Passage shown:
*-*-*

Impedance is related with resistance characteristic of fluid and tissue that involves the electrode chain and it is one factor that determines the consumption of energy from the cochlear implant system 11, 12. Telemetry of impedances should be performed before the telemetry of neural responses to confirm the functioning of receptor and stimulator and to check the existence of an open circuit and short circuit in the intracochlear electrodes from the measurement of their electrical resistance.

The use of telemetry system is recommended in the intraoperative condition so as to check not only the integrity of the electrode chain after the cochlear insertion, but also because sedation allows the use of currents with greater intensities without causing patients’ discomfort, increasing the chance of capturing responses . NRT values found in the intraoperative condition could be used to build the first maps.

Significant correlations between the level of response obtained with NRT and levels obtained by behavioral method have been studied, to use data of objective measures for the programming and mapping of electrodes4, 8, 9, 13, 14, 15.

*-*-*

Information provided:
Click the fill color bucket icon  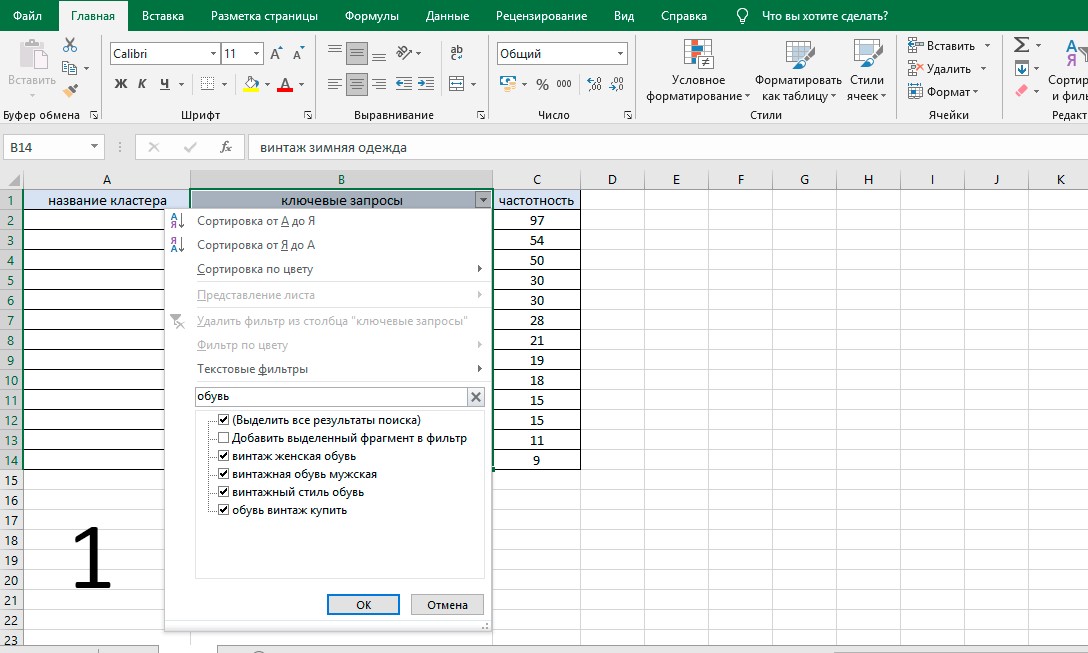tap(251, 84)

*-*-*

Problem to solve:
In the passage on cochlear implant telemetry, what should impedance telemetry be done before?

Exercise answer:
The telemetry of neural responses.